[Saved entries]
- - - - -

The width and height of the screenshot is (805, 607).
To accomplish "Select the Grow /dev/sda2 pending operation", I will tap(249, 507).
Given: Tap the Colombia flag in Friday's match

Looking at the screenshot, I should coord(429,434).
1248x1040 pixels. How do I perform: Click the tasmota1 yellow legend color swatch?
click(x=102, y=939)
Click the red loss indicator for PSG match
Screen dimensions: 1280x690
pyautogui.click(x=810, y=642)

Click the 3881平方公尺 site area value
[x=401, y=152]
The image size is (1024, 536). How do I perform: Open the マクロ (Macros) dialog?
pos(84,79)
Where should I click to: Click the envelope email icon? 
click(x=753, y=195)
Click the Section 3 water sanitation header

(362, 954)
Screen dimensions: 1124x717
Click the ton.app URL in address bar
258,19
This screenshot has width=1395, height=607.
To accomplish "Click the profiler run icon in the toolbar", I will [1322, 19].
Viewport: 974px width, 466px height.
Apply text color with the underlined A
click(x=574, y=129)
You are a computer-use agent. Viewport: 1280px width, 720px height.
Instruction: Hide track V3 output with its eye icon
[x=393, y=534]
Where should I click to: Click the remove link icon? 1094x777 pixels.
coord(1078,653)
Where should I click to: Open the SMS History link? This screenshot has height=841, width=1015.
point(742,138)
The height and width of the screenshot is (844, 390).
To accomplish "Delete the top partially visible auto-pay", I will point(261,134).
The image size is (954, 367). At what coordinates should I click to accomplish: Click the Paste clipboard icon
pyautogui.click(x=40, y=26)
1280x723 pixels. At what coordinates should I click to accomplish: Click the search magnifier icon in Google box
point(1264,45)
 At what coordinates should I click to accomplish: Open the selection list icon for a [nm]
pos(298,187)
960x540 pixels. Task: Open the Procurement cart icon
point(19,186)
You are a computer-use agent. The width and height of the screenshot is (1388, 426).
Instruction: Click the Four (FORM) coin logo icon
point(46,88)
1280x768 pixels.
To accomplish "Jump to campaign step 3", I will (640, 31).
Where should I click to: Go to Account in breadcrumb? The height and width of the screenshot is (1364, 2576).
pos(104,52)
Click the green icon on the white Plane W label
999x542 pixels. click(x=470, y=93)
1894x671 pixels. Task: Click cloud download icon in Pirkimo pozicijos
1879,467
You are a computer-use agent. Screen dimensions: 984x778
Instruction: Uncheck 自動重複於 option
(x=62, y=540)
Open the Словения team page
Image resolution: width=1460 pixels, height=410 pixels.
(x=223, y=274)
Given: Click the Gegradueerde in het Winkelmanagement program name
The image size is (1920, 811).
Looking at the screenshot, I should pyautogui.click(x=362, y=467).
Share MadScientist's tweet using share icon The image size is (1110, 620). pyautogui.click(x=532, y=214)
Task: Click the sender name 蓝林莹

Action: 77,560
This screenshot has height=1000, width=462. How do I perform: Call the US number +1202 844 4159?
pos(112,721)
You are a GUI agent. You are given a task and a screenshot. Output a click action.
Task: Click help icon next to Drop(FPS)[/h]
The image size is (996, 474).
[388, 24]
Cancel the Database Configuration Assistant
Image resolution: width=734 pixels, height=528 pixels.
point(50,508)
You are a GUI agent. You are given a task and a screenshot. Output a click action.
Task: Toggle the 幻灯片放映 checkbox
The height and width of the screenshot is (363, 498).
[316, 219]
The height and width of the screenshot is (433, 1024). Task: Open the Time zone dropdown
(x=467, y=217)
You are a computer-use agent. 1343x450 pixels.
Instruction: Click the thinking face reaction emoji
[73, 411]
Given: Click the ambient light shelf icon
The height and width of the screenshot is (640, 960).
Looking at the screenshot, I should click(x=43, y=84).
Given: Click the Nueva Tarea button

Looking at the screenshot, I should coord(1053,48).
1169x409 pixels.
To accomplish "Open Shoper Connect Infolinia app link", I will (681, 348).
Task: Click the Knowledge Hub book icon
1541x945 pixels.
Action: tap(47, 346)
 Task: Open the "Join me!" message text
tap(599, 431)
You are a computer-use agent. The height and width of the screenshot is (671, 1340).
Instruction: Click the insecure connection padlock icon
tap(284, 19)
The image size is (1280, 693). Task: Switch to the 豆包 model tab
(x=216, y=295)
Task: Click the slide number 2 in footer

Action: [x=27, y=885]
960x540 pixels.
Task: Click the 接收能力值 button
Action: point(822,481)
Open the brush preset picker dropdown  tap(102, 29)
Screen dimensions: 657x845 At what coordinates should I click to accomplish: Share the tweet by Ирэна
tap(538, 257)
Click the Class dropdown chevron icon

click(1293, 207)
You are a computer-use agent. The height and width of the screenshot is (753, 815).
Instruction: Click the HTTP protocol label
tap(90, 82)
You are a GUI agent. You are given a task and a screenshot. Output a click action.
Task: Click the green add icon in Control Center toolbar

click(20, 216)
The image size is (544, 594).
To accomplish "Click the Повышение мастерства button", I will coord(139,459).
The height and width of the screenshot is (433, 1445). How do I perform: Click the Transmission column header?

- - - - -

§ YOUR GOAL:
In the entries above, find each line that has the word "will". Copy it.

§ WRITTEN RESPONSE:
To accomplish "Select the Grow /dev/sda2 pending operation", I will tap(249, 507).
To accomplish "Click the profiler run icon in the toolbar", I will [1322, 19].
To accomplish "Delete the top partially visible auto-pay", I will point(261,134).
To accomplish "Jump to campaign step 3", I will (640, 31).
To accomplish "Open Shoper Connect Infolinia app link", I will (681, 348).
To accomplish "Click the Повышение мастерства button", I will coord(139,459).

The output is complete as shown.